** Start Input records **

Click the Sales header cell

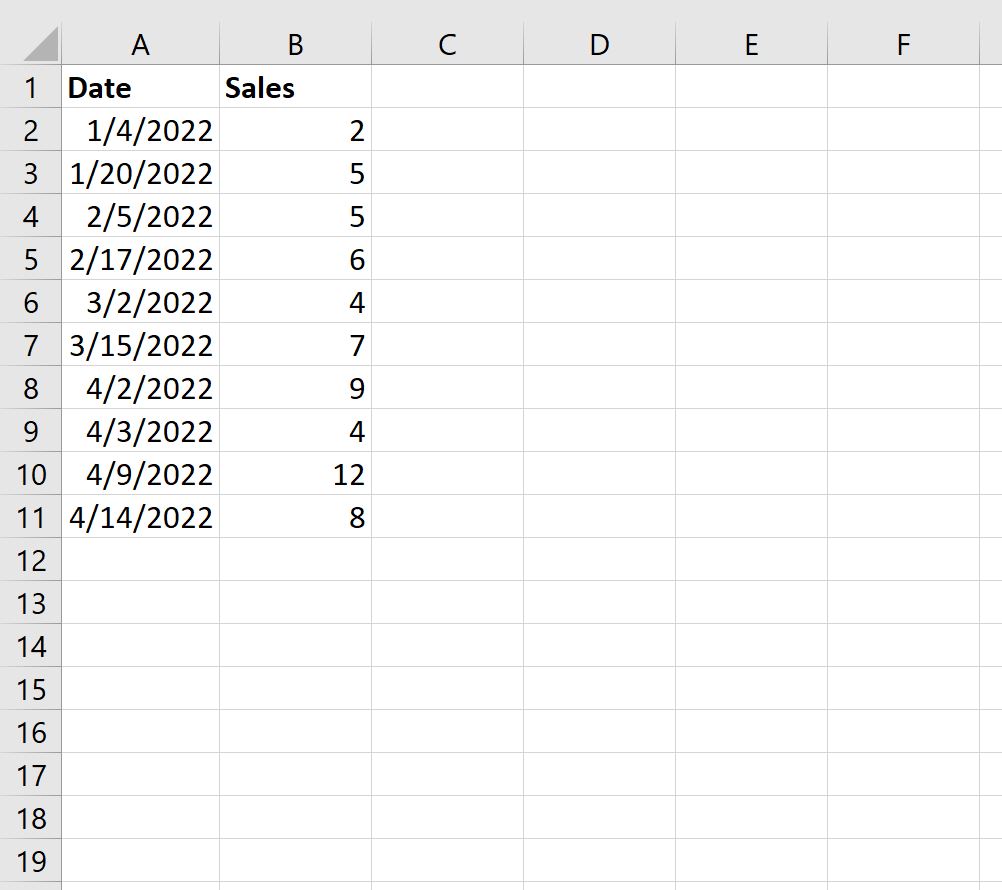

** End Input records **
** Start Input records **

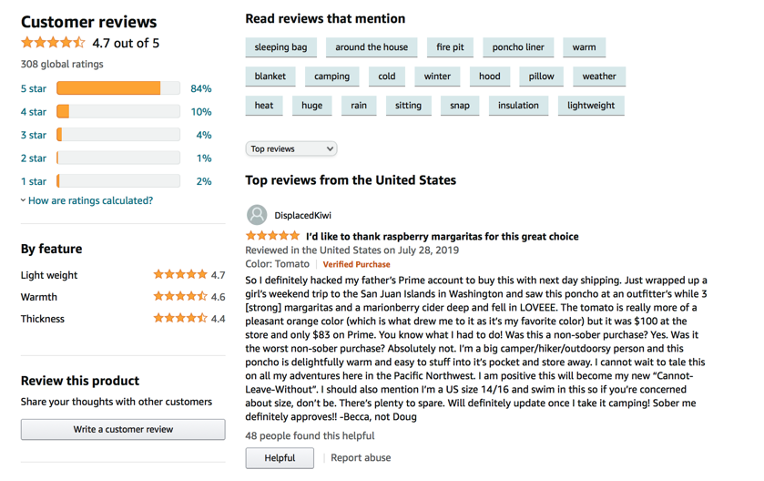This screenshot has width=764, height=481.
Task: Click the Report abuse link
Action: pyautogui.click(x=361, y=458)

** End Input records **
** Start Input records **

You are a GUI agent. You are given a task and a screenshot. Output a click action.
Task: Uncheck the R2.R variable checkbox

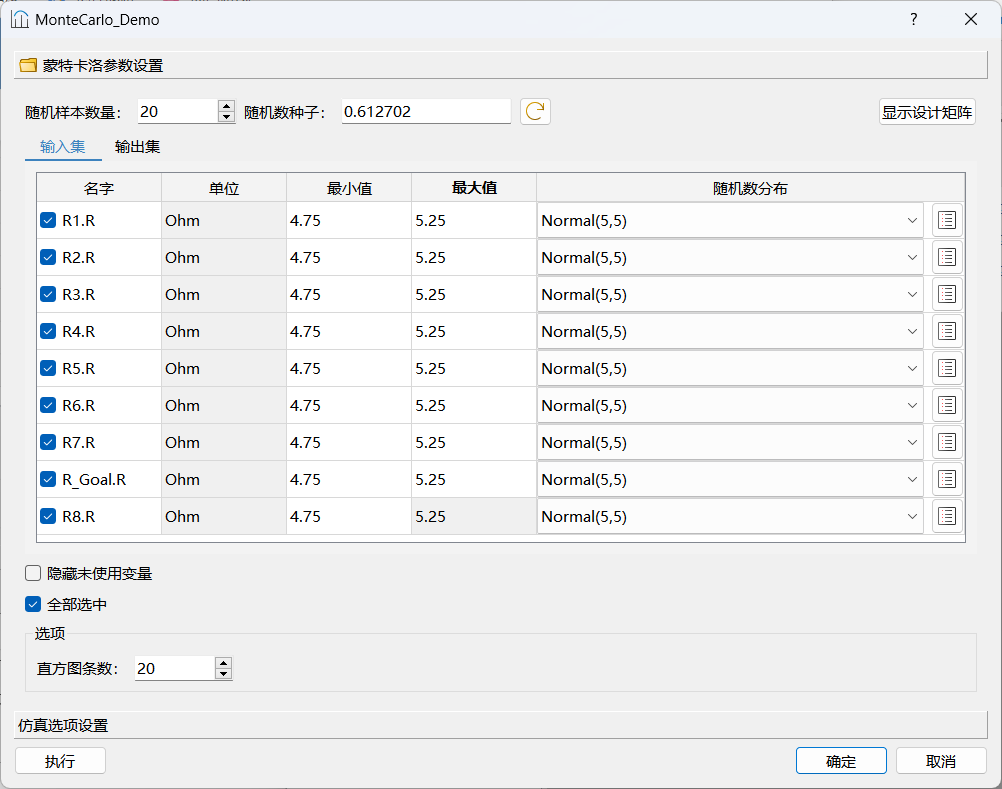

** End Input records **

## Goal
List the lines of the items above as a JSON array of strings, one string per line and blank lines omitted, from the line containing "You are a GUI" up to and including the line containing "Task: Uncheck the R2.R variable checkbox".

## Result for this task
[
  "You are a GUI agent. You are given a task and a screenshot. Output a click action.",
  "Task: Uncheck the R2.R variable checkbox"
]